Timing really is everything for today’s dairy producers. While the reproductive features are beneficial, the early disease detection and health alerts are particularly helpful for Luehmann. With the inner body temperature of each cow constantly being monitored, the Luehmanns can know when a cow is going to be sick or have mastitis about two or three days before they can visually see something wrong in the barn or in the parlor.

“It has been much easier to deal with cows having a tough transition after freshening by getting ahead of the symptoms and being able to use more natural remedies for things instead of antibiotics, which results in dumping milk,” Luehmann says.

He also points out that knowing how much water a cow drinks in a day helps Pine-Vue Farms determine if that slow transitioning cow needs to be drenched or not.

“We pride ourselves on a low somatic cell counts (SCC), usually running around a 70,000 and with the smaXtec system it has actually helped us drop that down to consistently being 55,000 or lower,” Luehmann says. “When a cow throws a high temp alert, it is her body’s natural immune system trying to fight whatever it is.”

The first milking after seeing a temp alert, Luehmann runs a CMT paddle test on that cow and usually she has a quarter flaring up, which, when left alone, could easily turn into mastitis.

“By knowing ahead of time that she has a flare up, we can quarter bucket that milk, udder mint that quarter, and give the cow some probiotics to help her body fight it more naturally,” Luehmann says. “Nine times out of 10, that flare up settles down before it turns into mastitis.”

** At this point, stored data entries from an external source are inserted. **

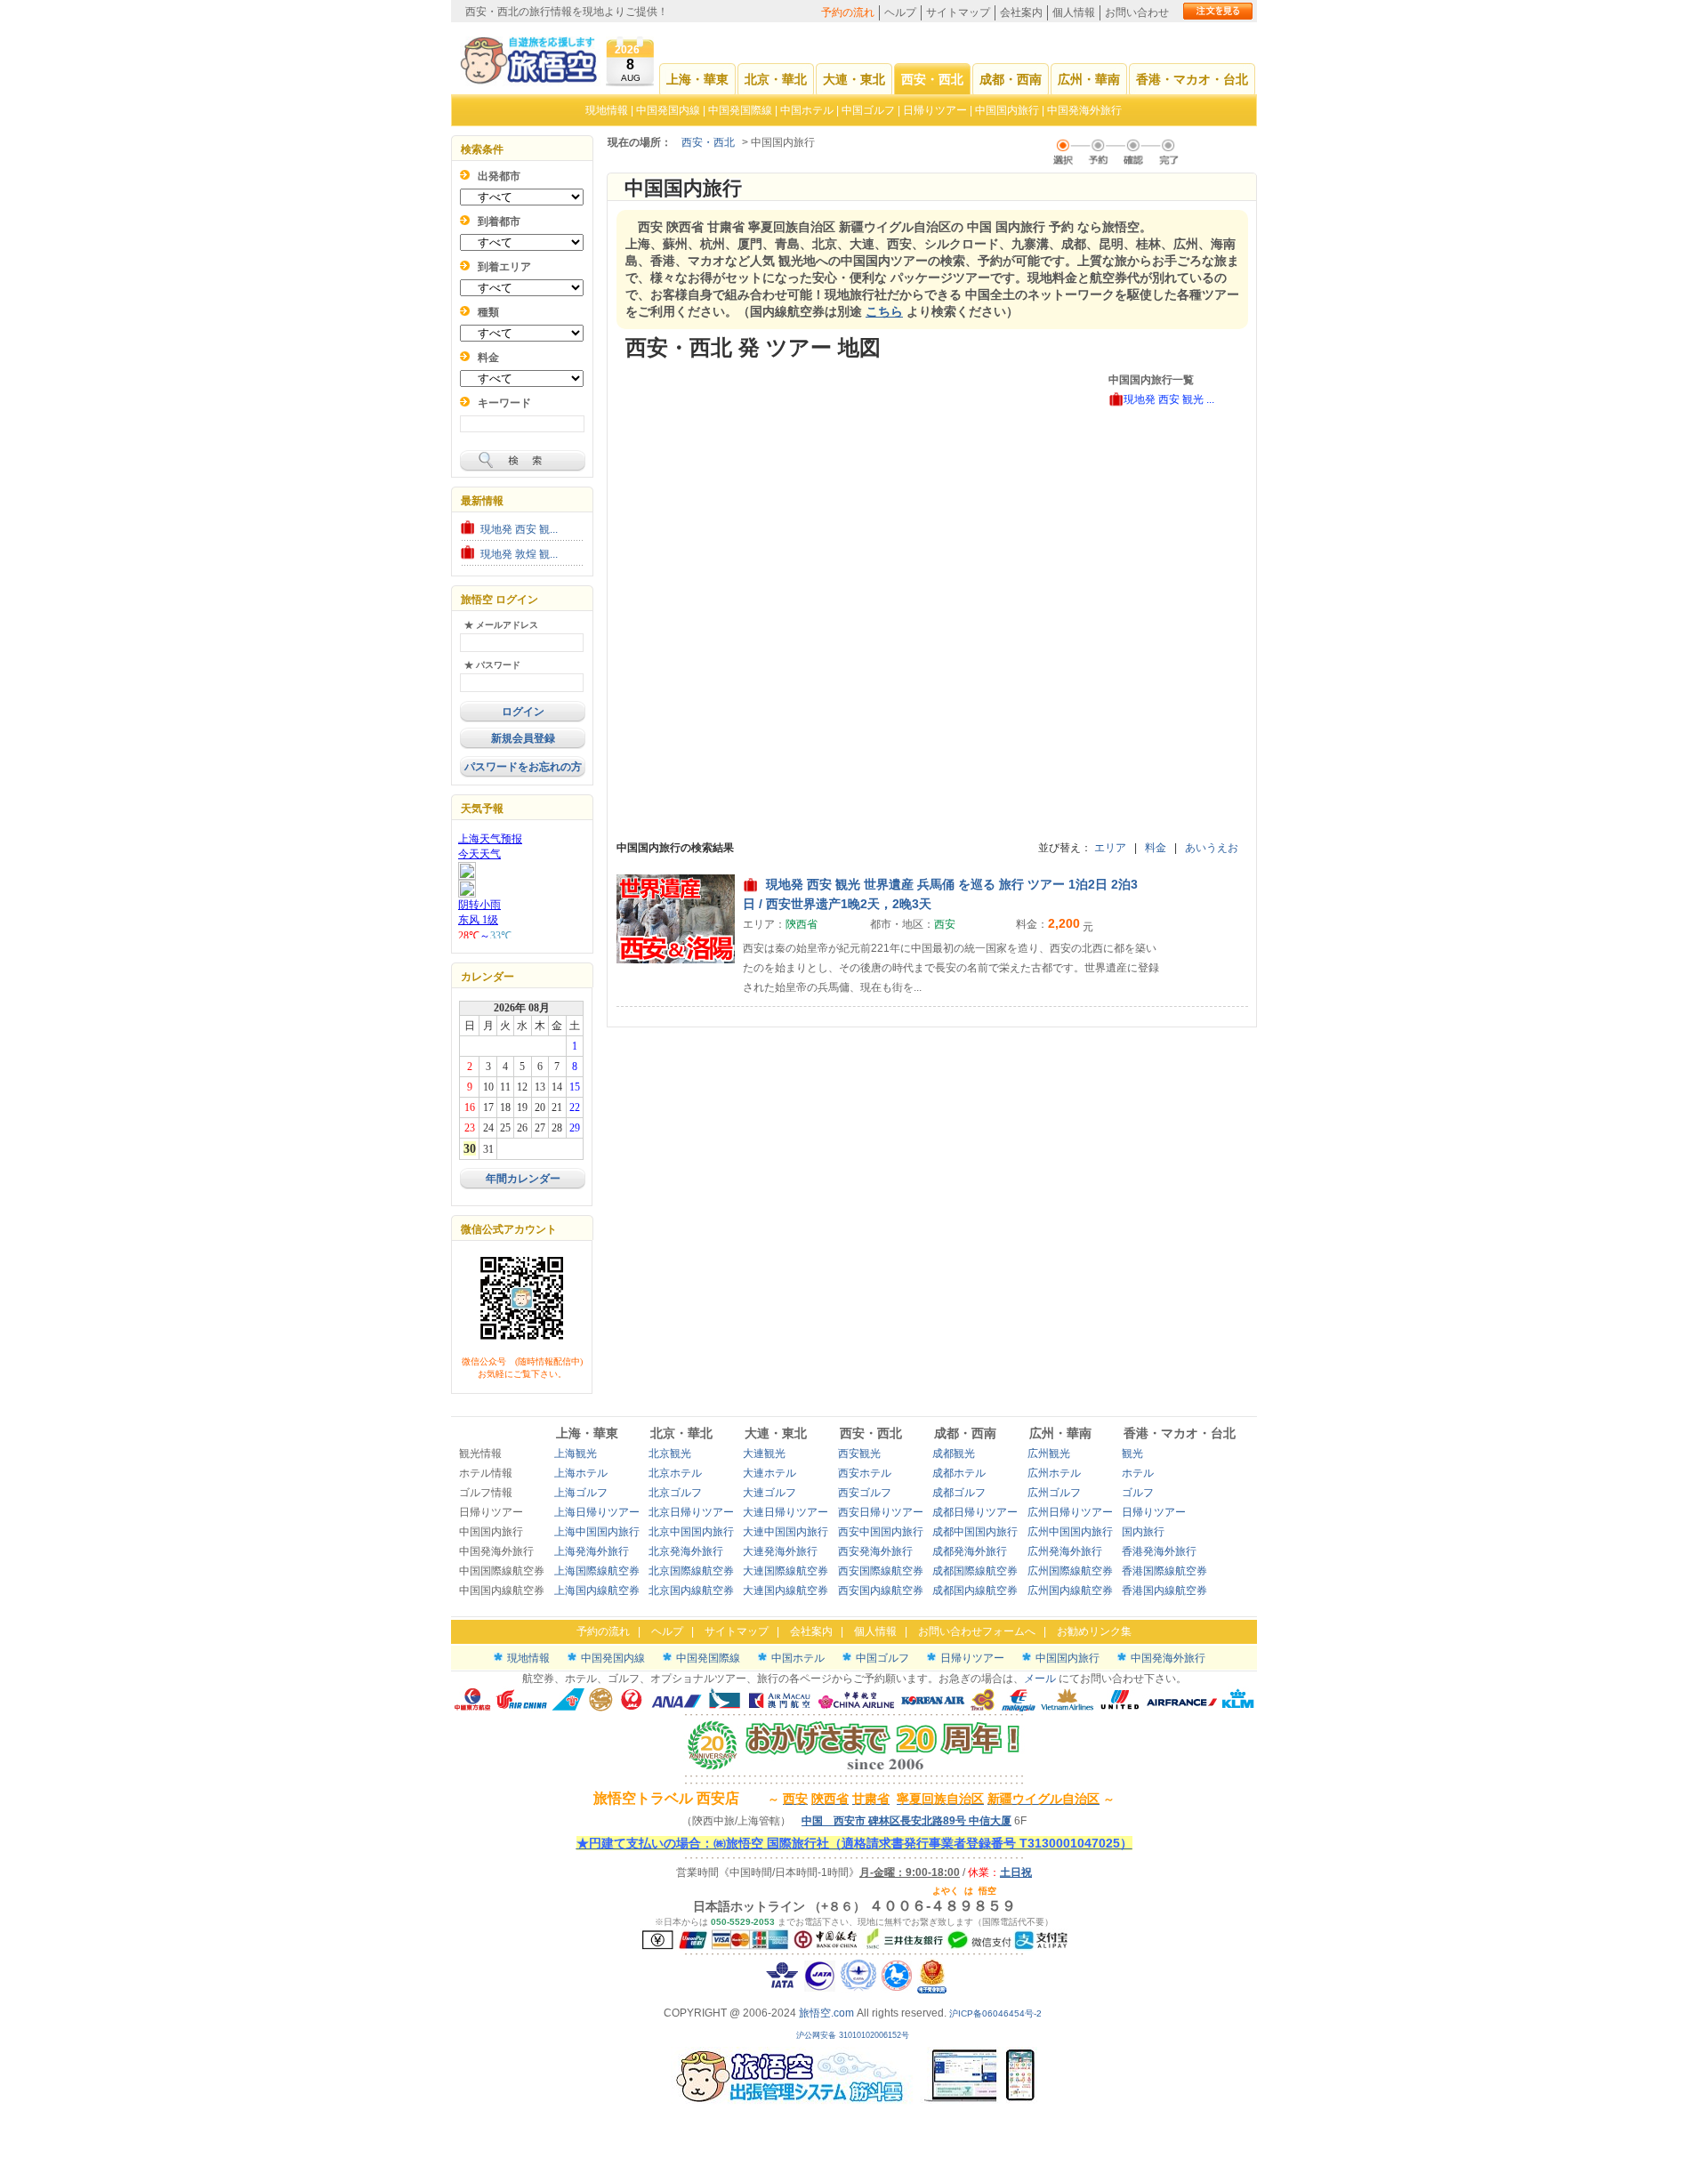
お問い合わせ (1137, 12)
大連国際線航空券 (785, 1571)
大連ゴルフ (769, 1492)
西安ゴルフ (864, 1492)
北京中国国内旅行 (691, 1532)
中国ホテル (807, 110)
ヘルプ (900, 12)
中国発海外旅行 (1084, 110)
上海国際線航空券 (597, 1571)
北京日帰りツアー (691, 1512)
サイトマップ (958, 12)
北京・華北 (776, 79)
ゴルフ (1138, 1492)
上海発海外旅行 (591, 1551)
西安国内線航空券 (880, 1590)
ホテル (1138, 1473)
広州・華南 (1089, 79)
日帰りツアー (935, 110)
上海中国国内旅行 (597, 1532)
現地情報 (606, 110)
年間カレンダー (523, 1178)
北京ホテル (675, 1473)
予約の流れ (847, 12)
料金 (1155, 847)
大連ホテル (769, 1473)
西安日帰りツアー (880, 1512)
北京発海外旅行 (686, 1551)
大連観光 (764, 1453)
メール (1040, 1678)
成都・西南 (1010, 79)
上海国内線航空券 (597, 1590)
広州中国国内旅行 (1070, 1532)
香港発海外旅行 (1159, 1551)
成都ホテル (959, 1473)
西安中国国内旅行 (880, 1532)
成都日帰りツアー (975, 1512)
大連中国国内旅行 (785, 1532)
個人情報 (1073, 12)
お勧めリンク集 (1094, 1631)
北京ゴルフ (675, 1492)
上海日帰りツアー (597, 1512)
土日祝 (1016, 1872)
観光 (1132, 1453)
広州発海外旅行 (1064, 1551)
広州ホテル (1054, 1473)
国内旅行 (1143, 1532)
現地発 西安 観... (519, 529)
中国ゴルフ (870, 110)
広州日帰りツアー (1070, 1512)
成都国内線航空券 (975, 1590)
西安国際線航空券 (880, 1571)
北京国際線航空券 (691, 1571)
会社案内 (1021, 12)
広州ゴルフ (1054, 1492)
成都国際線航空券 (975, 1571)
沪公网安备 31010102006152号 (854, 2035)
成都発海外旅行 (969, 1551)
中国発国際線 (740, 110)
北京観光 (670, 1453)
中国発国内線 (668, 110)
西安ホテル (864, 1473)
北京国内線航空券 (691, 1590)
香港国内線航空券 (1164, 1590)
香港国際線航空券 (1164, 1571)
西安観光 (859, 1453)
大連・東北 (854, 79)
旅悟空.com (826, 2013)
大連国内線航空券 (785, 1590)
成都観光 (953, 1453)
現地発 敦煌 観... (519, 554)
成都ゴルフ (959, 1492)
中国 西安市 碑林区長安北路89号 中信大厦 (906, 1821)
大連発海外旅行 (780, 1551)
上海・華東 (697, 79)
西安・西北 (932, 79)
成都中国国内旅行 (975, 1532)
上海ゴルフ (581, 1492)
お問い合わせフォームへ (976, 1631)
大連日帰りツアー (785, 1512)
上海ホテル (581, 1473)
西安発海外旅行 (875, 1551)
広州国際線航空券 (1070, 1571)
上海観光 (575, 1453)
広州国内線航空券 (1070, 1590)
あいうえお (1211, 847)
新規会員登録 (523, 738)
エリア (1110, 847)
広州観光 (1048, 1453)
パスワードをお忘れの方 (523, 767)
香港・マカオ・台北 (1192, 79)
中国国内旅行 (1007, 110)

The calving alerts of the smaXtec system also have been particularly beneficial to Pine-Vue Farms and are proving to be extremely accurate. Being able to know 10 to 12 hours before a cow is going to calve allows Luehmann to put that cow in the calving pen and keep a closer eye on her.

“Almost every single time, just like clockwork, the cow will have her calf 10 to 12 hours after throwing that calving alert,” Luehmann says. “In the few short months of having the system, we have saved a few calves by knowing when that calf is supposed to be born and when we need to help that cow have the calf if she is taking too long past that 12-hour warning time.”

While Sheldon and Karli Luehmann have only been dairy farming for less than two years and are still learning themselves, they advise other producers interested in smaXtec to do their own research and get out there and talk to other farmers to see what is working for them.

“The smaXtec system has really taken the guess work out of a lot of day-to-day decisions and actions on the farm. I am no longer always stressed or anxious, thinking that I need to get to the barn to watch and observe the cows for heats or health issues,” Luehmann says. “We were in Mexico on our honeymoon in January, keeping a close eye on the cows from the beach, sending messages back to the guys doing the work for us about which cows to breed and what time, and when a cow needed to be moved to the calving pen. The system has really improved our quality of life and we are able to relax a little bit knowing that we have a 24/7/365 observation of our cows.”